Under the FSCS, the first £35,000 of any savings are protected if a member firm goes to the fall. Savers concerned should check a bank is a member of the FSCS and shift cash over £35,000 to other firms.
It is also important to check you are shifting cash to a second firm - as it is easy to move funds from one bank to a subsidiary of the same bank. In such a case - and the bank went bust - only £35,00 would be protected still.
Economy
Lehman Brothers employs some 5,000 people. Although many will find their jobs will stay - as parts of the business are sold off - the loss of jobs will hit the economy.
Jobs in the financial sector support other areas in the economy. The way financial firms are interlinked will also mean other firms will be put under pressure as cash expected to flow from Lehmans stops with a jolt.
With the CBI already expecting a mild recession for the UK economy - with negative growth in the second half of 2008 - Lehmans' fall could be the straw to break the camel's back.
"Heightened financial market turmoil adds to the already serious downside risks facing the struggling UK economy," says Howard Archer, chief UK economist at Global Insight.
"Indeed, the collapse of Lehman Brothers highlights the risk that financial market turmoil and very tight credit conditions could hit economic activity for some considerable time to come."
The British Chambers of Commerce (BCC) - representing small business - is now calling for the Bank of England to cut interest rates as a result of the turmoil.
David Kern, BCC economic adviser, said: "The UK economy and its financial system cannot remain immune to the worsening turmoil in the global financial markets.
"We have stressed repeatedly that the UK is very likely already in technical recession.. but the financial global turmoil worsens the threat of a deeper economic decline, and heightens the need for early action.

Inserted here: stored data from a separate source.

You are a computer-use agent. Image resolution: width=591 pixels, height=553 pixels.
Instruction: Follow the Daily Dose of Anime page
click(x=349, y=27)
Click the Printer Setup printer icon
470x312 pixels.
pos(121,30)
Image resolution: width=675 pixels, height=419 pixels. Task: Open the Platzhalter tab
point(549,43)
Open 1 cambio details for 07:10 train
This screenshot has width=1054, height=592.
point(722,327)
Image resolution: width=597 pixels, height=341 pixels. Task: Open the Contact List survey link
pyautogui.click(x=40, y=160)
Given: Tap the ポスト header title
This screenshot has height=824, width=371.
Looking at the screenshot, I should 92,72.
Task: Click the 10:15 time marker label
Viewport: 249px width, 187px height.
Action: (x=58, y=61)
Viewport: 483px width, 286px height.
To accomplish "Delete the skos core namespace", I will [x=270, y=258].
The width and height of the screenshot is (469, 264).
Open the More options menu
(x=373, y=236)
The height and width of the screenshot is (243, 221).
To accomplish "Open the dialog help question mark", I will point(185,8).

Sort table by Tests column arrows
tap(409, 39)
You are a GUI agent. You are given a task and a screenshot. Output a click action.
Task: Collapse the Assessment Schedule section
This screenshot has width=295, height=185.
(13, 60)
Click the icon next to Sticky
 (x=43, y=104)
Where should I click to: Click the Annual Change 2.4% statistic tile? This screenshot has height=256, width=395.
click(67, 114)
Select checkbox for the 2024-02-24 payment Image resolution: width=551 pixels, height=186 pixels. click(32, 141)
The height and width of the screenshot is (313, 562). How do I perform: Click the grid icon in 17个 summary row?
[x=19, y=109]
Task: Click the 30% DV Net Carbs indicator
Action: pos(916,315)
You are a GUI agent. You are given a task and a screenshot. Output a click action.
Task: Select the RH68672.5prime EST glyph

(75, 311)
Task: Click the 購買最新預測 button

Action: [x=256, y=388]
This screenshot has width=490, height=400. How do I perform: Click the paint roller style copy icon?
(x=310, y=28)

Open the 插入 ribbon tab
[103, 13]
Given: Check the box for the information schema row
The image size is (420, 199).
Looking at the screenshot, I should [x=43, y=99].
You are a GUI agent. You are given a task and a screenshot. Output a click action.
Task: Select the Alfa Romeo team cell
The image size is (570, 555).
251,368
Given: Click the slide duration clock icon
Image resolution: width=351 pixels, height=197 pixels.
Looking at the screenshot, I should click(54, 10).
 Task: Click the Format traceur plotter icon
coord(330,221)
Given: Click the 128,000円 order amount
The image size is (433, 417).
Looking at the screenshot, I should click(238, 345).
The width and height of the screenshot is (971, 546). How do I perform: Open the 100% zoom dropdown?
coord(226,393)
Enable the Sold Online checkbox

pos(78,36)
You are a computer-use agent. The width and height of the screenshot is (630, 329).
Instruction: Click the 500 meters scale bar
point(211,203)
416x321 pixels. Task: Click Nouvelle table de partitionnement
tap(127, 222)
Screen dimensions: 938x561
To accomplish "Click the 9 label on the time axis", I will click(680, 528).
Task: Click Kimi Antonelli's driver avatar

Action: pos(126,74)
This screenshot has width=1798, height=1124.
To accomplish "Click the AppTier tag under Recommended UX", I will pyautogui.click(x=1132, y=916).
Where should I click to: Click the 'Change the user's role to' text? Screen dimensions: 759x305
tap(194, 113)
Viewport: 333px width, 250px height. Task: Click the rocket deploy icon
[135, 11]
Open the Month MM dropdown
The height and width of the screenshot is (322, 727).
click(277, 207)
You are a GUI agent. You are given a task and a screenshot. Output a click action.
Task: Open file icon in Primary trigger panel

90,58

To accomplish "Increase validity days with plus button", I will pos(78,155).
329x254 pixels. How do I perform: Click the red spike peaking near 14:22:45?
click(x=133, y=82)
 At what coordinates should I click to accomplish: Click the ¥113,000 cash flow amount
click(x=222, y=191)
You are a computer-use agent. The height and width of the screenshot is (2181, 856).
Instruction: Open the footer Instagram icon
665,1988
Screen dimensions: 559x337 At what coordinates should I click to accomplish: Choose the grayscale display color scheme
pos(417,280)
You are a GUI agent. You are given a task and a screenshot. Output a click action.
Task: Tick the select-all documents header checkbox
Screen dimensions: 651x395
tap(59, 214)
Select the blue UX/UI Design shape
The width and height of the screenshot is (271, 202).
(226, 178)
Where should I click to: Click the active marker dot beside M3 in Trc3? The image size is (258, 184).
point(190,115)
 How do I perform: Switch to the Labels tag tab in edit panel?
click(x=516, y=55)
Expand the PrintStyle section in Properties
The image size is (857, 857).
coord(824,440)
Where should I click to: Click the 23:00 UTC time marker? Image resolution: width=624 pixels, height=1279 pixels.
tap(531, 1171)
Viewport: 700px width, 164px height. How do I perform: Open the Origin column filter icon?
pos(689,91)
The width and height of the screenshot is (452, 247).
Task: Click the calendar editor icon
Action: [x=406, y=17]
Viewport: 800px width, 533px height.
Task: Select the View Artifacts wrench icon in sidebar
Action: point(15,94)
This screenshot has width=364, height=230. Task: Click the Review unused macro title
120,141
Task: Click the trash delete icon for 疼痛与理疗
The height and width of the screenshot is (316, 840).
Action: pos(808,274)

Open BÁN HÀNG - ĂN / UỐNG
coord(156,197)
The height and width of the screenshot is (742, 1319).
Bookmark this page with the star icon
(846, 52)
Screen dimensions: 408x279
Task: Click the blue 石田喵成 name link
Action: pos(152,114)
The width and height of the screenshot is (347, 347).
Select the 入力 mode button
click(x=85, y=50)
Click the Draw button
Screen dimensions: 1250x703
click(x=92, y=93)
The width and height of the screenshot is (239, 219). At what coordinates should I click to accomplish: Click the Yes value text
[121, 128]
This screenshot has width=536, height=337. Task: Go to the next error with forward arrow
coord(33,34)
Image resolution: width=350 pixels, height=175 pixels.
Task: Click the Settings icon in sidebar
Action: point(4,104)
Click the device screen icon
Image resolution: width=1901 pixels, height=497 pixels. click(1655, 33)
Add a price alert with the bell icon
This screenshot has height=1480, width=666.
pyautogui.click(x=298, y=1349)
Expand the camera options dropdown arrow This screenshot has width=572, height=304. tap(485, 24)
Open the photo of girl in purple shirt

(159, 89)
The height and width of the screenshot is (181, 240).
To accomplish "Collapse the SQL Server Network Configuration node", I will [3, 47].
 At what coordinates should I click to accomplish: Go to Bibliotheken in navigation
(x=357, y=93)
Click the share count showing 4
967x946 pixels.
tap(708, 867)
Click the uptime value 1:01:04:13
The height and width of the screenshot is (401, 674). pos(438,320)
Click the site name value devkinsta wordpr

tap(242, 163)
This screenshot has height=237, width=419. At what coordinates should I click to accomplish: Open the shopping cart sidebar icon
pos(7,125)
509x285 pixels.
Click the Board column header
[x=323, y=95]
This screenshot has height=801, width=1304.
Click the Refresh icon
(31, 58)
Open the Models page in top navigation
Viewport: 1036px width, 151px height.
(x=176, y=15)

"The MPC should now consider a small interest rate cut in October."
Mr Archer, meanwhile, expects the Lehman crisis to prompt a 0.25 per cent interest rate cut in November.
"Regardless of whether the Bank of England does act in November or waits until early-2009, we expect interest rates to come down substantially in 2009 as extended very weak economic activity contains and then increasingly dilutes underlying inflationary pressures," he says.